> **SOURCE TEXT**:
************

Each year as soon as March hits, I grab a red pen and retreat into a quiet room, embracing what could have been my career path: that of an English teacher. Reading through essays creatively compiled by transition-year students across the country, judging Press Pass – the student journalism competition – has given me a huge insight into the issues and interests of Irish 16-year-olds.

Sporting heroes, mental health, technology, dealing with life’s challenges: many entries demonstrate the world these teenagers live in and their creativity in communicating their message.

Over 80,000 transition year students participate in this NewsBrands Ireland competition, and the extensive judging panel sieves through a huge number of entries. However, as always, there are a few that stand out from the crowd, and this year the overall winner was Síomha Ni hAinféin from Pobalscoil Chorca Dhuibhne, An Daingean.

Telling the tale of Dan the Man, a local legend in Annascal outside Dingle, her article combines quirky but closely detailed observations with an impressive vocabulary, and a rare ability to understand and describe emotion without becoming mawkish or sentimental.

Her easy style guides you from sentence to sentence, communicating a life lived well. At 16, we feel there is more to come from Síomha Ni hAinféin.

Dan the man: a hidden hero

Síomha Ní hAiniféin

Pobalscoil Chorca Dhuibhne

“Life is a journey” chuckles Dan O’Hara, his dancing blue eyes crinkling like raisins. He sinks into a battered, old armchair, abandoning a children’s rocking horse he had been working on. His home, a yellow bungalow, smells of freshly cut wood. Slightly musty with a tang of spice, it evokes the Moroccan deserts he once tirelessly explored under the blistering sun. “Now,” exclaims Dan, as gunshots from a John Wayne film crackle from the television, ‘‘where should I start?”

Hearsay had lured me to this home, nestled amongst the lush fields of Annascaul. A much-travelled war veteran with many the tale to tell, Donald “Dan” O’Hara was born in 1925 in a bustling Lancashire village. Walking, wandering and wondering from eight months old, it was clear that, to appease his wanderlust, Dan would live a life of adventure and accomplishment.

Dan’s hankering for the highway – or in his case the high sea – led him to join The Royal Navy aged 14. His ambition was simple, as Dan longed to see his brother, a fellow Allied fighter.

************

> **DATASET EXTRACT**:
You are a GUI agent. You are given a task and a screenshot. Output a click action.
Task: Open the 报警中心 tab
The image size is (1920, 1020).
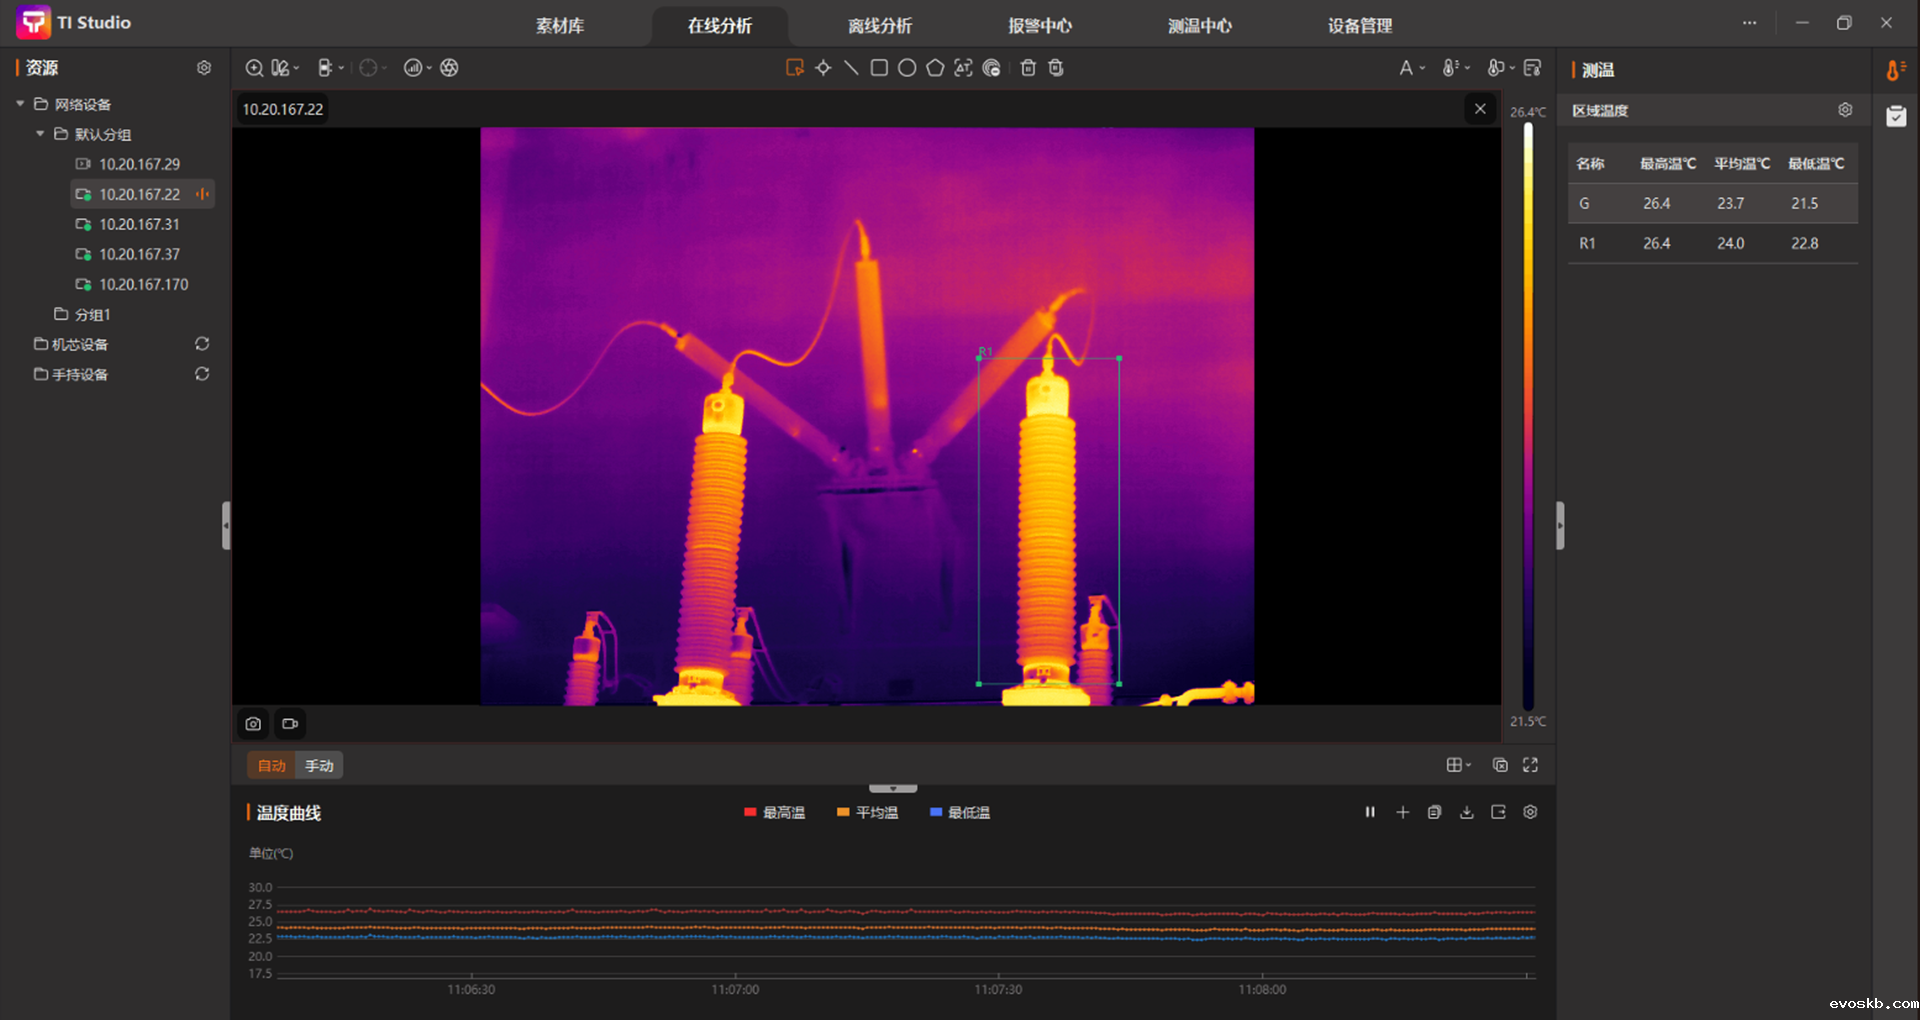pyautogui.click(x=1039, y=26)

************

> **STATED EXERCISE A**: In the Press Pass article, reproduce word for word the passage that begins with the words "Hearsay had lured" and ends after the words "fellow Allied fighter.".
> **STATED EXERCISE B**:
Answer these from the Press Pass article:
(i) How many transition year students take part in the competition?
(ii) In what year was Dan O'Hara born?
(iii) At what age did Dan join The Royal Navy?

> **EXPECTED ANSWER A**:
Hearsay had lured me to this home, nestled amongst the lush fields of Annascaul. A much-travelled war veteran with many the tale to tell, Donald “Dan” O’Hara was born in 1925 in a bustling Lancashire village. Walking, wandering and wondering from eight months old, it was clear that, to appease his wanderlust, Dan would live a life of adventure and accomplishment.

Dan’s hankering for the highway – or in his case the high sea – led him to join The Royal Navy aged 14. His ambition was simple, as Dan longed to see his brother, a fellow Allied fighter.

> **EXPECTED ANSWER B**:
(i) Over 80,000
(ii) 1925
(iii) 14